EXCERPTED PASSAGE.
• • • •
Just as the love of money is the root of all kinds of evil (1 Tim 6:10), the tongue is a world of evil capable of enflaming a forest (Jas 3:6), and over-eating is a sin that calls for a slashing of one’s throat (Pros 23:2); alcohol consumption can also be grievous sin. Held in the context of the canon, however, none of the aforementioned infers that Christians are to abstain from earning money, speaking, eating, or even drinking alcohol. In some circles in the modern American church the concern over alcohol consumption has been elevated to a level of dogma, going so far as to become a denominational distinctive by which certain groups are identified. This article will make an investigation of the following questions: What does the Bible say about drinking alcohol? What is the church’s historical view toward alcohol? How did we get to this point? And, How should we move forward? By thoroughly laying out the views of prominent historical Christian leaders, this article will seek to offer a thoughtful assessment of the historical theological positions the church has demonstrated towards the consumption of alcohol. To support this endeavor, this article will examine the views of the biblical authors, the early church fathers, the medieval Catholic Church, the Reformers, early American Christians, nineteenth and twentieth century Protestants, and the views present among church leaders today.
Views of the Biblical Authors
In making a thorough perusal of the biblical authors’ mentions of alcohol it is clear there is neither an unbridled exhortation to indulge, nor is there an express condemnation of the simple act of drinking alcohol as sin. The biblical authors offer a balanced view towards alcohol calling it both a “gift,” and a “mocker.” On one hand, King David, a man after God’s own heart, extols praise for God’s providence in causing “the grass to grow for the livestock and plants for man to cultivate, that he may bring forth food from the earth and wine to gladden the heart of man” (Psalms 104:14). Conversely David’s son, Solomon, a man of incredible wisdom, writes, “Wine is a mocker, strong drink a brawler, and whoever is led astray by it is not wise” (Prov 20:1). In the New Testament, the Apostle John tells readers of Jesus’ first miracle, an event coming at a wedding reception in Cana, in which the party had run dry and left the hosts in need of wine. John makes clear that the guests of the wedding party had already been consuming wine when he clarifies that when the wine was gone Jesus’ mother expressed concern for the dignity of the hosts (John 2:3). Jesus’ response to the hosts’ need was as follows:
Now there were six stone water jars there for the Jewish rites of purification, each holding twenty or thirty gallons. Jesus said to the servants, “Fill the jars with water.” And they filled them up to the brim. And he said to them, “Now draw some out and take it to the master of the feast.” So they took it. When the master of the feast tasted the water now become wine, and did not know where it came from (though the servants who had drawn the water knew), the master of the feast called the bridegroom and said to him, “Everyone serves the good wine first, and when people have drunk freely, the poor wine. But you have kept the good wine until now (John 2:6-10).
• • • •
RECORDS.
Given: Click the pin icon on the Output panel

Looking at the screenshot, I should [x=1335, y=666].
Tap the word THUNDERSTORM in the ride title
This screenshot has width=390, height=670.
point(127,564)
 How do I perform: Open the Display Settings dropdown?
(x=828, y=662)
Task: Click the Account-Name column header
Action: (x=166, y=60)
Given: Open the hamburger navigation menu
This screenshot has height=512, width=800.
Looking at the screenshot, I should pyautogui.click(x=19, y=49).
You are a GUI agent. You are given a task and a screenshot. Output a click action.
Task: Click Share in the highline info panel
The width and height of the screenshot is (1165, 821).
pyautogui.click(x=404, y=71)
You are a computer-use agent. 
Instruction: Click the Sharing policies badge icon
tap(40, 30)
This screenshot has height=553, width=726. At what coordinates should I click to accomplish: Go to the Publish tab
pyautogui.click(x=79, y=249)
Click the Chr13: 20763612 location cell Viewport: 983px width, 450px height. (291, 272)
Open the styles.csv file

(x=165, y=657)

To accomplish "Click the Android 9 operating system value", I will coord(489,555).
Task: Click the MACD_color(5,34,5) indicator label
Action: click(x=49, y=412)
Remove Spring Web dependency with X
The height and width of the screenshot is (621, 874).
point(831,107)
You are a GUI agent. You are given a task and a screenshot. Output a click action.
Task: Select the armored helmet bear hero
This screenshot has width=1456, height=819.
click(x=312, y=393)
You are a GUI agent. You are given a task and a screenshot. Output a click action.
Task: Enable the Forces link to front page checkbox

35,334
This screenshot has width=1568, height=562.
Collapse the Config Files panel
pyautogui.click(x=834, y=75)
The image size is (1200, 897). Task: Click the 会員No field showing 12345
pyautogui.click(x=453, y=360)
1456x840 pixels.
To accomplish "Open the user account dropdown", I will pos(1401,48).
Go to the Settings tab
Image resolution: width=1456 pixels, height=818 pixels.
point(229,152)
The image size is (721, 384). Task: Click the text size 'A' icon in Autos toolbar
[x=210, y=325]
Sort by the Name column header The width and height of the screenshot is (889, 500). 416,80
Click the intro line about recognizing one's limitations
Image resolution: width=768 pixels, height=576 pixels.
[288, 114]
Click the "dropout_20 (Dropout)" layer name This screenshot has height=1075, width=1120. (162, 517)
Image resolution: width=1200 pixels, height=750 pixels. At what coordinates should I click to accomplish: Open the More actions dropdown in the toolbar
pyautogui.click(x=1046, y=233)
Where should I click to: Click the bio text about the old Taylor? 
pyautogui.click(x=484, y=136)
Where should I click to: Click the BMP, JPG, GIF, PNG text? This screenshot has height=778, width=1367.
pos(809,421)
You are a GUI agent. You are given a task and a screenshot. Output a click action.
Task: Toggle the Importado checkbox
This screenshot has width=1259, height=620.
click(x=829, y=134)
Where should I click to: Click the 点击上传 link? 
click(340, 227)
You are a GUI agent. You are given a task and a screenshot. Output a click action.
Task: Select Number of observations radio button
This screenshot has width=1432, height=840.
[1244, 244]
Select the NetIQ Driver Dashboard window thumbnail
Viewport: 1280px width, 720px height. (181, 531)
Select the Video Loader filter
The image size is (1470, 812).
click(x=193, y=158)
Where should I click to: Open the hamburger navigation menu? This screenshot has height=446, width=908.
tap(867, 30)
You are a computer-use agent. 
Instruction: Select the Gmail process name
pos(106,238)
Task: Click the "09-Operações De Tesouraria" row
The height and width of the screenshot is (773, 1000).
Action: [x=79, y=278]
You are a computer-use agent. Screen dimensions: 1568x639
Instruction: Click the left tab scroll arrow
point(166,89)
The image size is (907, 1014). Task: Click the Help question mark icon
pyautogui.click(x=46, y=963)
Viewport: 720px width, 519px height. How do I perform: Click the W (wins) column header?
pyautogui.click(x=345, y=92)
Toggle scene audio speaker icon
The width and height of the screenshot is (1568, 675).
• • • •
EXERCISE 1. In the article on Christian views of alcohol, how much did each of the six stone water jars at Cana hold?
EXERCISE 2. The article on Christian views of alcohol grants that drinking can be a grievous sin. Explain in one to three sentences why its opening says this still does not require Christians to abstain.
EXERCISE 3. Continue the article on Christian views of alcohol from the point where it stops.

TASK RESULT 1. Each jar held twenty or thirty gallons.

TASK RESULT 2. The article places alcohol alongside money, the tongue, and over-eating, which Scripture also links to serious sin. Read within the whole canon, none of these warnings means Christians should stop earning money, speaking, or eating, so the same holds for drinking alcohol.

TASK RESULT 3.
John here demonstrated that Jesus, without sinning and without being a stumbling in encouraging the sin of others, offered the providence of between 120 and 180 gallons of wine for the purposes of preserving the dignity of the wedding hosts and extending the duration of the celebration. Responding to the Pharisees specific concerns regarding His interaction with alcohol Jesus said the following, “John the Baptist has come [. . .] drinking no wine, and you say, ‘He has a demon.’ The Son of Man has come [. . .] drinking, and you say, ‘Look at him! A [. . .] drunkard, a friend of [. . .] sinners!’ Yet wisdom is justified by all her children” (Luke 7:33-35). Later, the Apostle Paul exhorts the early church, “Do not get drunk with wine, for that is debauchery (Ephesians 5:18),” but later exhorts his ailing young cohort, the church leader Timothy, “No longer drink only water, but use a little wine for the sake of your stomach and your frequent ailments” (1 Tim 5:23). In addressing the views of the early church toward wine, I. W. Raymond offers the following insightful summation:
[The] favorable view [of wine in the Bible] is balanced by an unfavorable estimate. The reason for the presence of these two conflicting opinions on the nature of wine [is that the] consequences of wine drinking follow its use and not its nature. Happy results ensue when it is drunk in its proper measure and evil results when it is drunk to excess. The nature of wine is indifferent. 
The nature of the biblical authors’ amoral view towards alcohol itself, consideration of alcohol as both a blessing and a potential danger, and their explicit condemnation of drunkenness have left room for much debate in later generations as to the wisdom of alcohol’s consumption.
Views of the Early Church Fathers
In the early years of the church, during the time of the Apostolic Fathers, there is little information offered regarding views toward the proper treatment of alcohol in the Christian life. In the oldest surviving written Christian catechism, The Didache, there is a brief mention that anyone partaking in wine should offer the first fruits to the prophets among them (Didache 13:6).
In his writing, The Instructor, in a chapter titled “On Drinking,” the church father Clement of Alexandria stated that “the soul is wisest and best when dry.” Clement goes on to state that taking a little wine for enjoyment after the day’s work is complete is considered acceptable so long as a person is not tempted by drunkenness. Clement exhorts Christians, to “be not eager to burst by draining [drink] down with gaping throat,” but drink with proper “decorum, by taking the beverage in small portions, in an orderly way.” Still Clement insists caution, “for wine has overcome many.”  While the church historian Eusebius indicates that the popular early church father Origen did not personally imbibe, there are no specific writings to indicate he forbade drinking among the laity.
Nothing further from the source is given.